This has been a good chance to reflect

I’m shocked it’s been 10 years! It has been a useful juncture to pause, reflect, give thanks and also offer repentance. There are things you can get right in ministry but also plenty of things that you can get wrong, but it’s a really special time to give thanks and reflect on the immense privilege of being a parish priest. It’s a vocation I believe I was called to from a very young age and it has surpassed my expectations.

I always wanted to be here for the long term

The average incumbency is around seven years and I thought that was a long time when I arrived. I knew I was committed to parish ministry and the importance of people staying for a good while. I’d seen Father McTeer, my training incumbent, spend all of his ministerial lifetime as the incumbent of St Helen, West Auckland and I found that very impressive. I was 26 when I was appointed here and 27 when I took up the living.

A priority of mine was engaging the local community

When I started in 2015 there was a large student population but only one student who regularly attended Mass so I saw rectifying that imbalance as a key priority. I remember being interviewed by Mark Cockayne and Bishop Peter Burrows at the Cathedral and was asked to set out three objectives; a key one of them was to connect the church community with the demographic, which was largely students. I also wanted to restore confidence in growth to the parish and to make it viable in terms of its finances.

The church now more accurately represents where we serve

Carver Street has grown younger and more diverse. What’s been fascinating is it genuinely has changed every three or so years. The city centre has changed dramatically during those 10 years; in the first five years for the worse, everything was getting knocked down, and then in the second five years for the better as the city centre renews itself. It’s looking really good now but there were a few years in the middle where it was like living on a build site!

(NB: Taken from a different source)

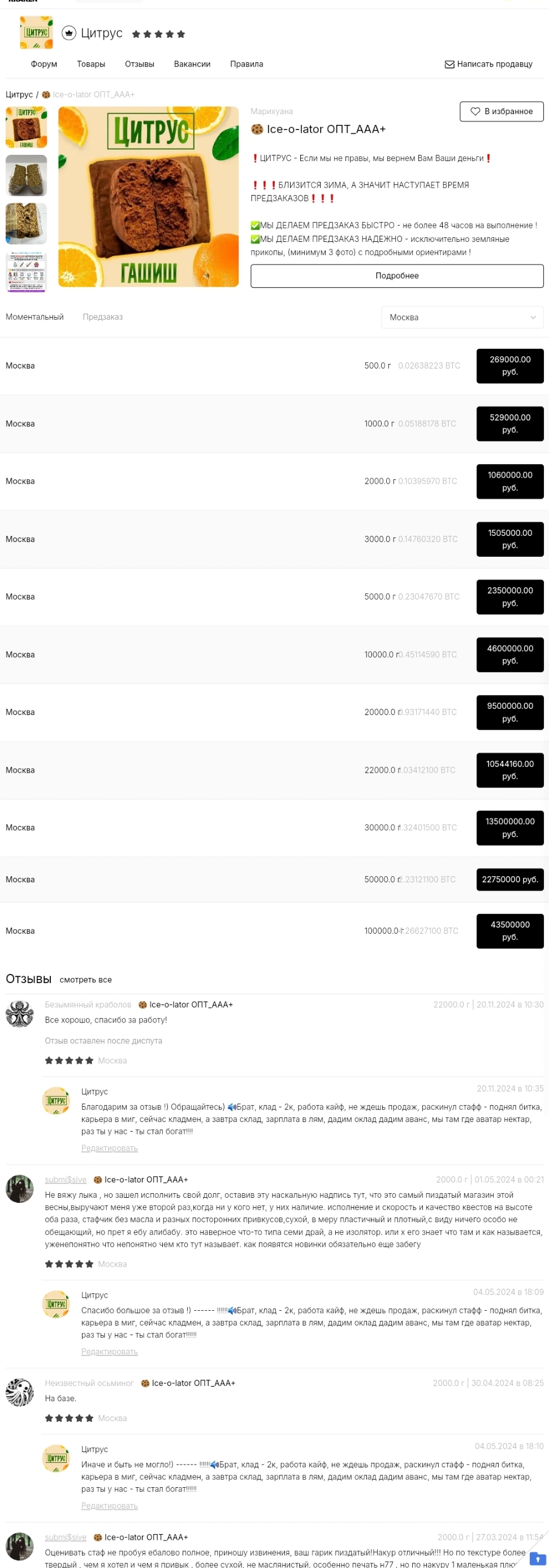Image resolution: width=549 pixels, height=1568 pixels.
Task: Toggle В избранное for this product
Action: [x=502, y=111]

As a city centre church, we never historically had a large number of children and families, but over the last six years we’ve seen a rapid increase in the number of children and families in and around the city centre and worshipping with us. This year we’ve appointed a Centenary Project worker – Minerva Faddoul – who’s doing a great job in her role and I am loving the noise and holy chaos that our kids bring to Mass.

I pray we’ll continue to see new growth moving forward

I’d like us to grow new leaders within some of our projects: the Art House, the Parish Nurses and within our student ministry. I’d also like to see those who come to St Matthew’s offer their gifts beyond the parish here. This could be through supporting other places and parishes, or seeing some of our students and young adults encouraged to take up roles and responsibilities when they move on to pastures new. Perhaps part of our role as a church is to encourage, to discern and to train those who are with us, even if they’re just here for a short time, to then go on and to lead elsewhere.

For these past ten years and for all His graces, we give glory and honour to Jesus Christ.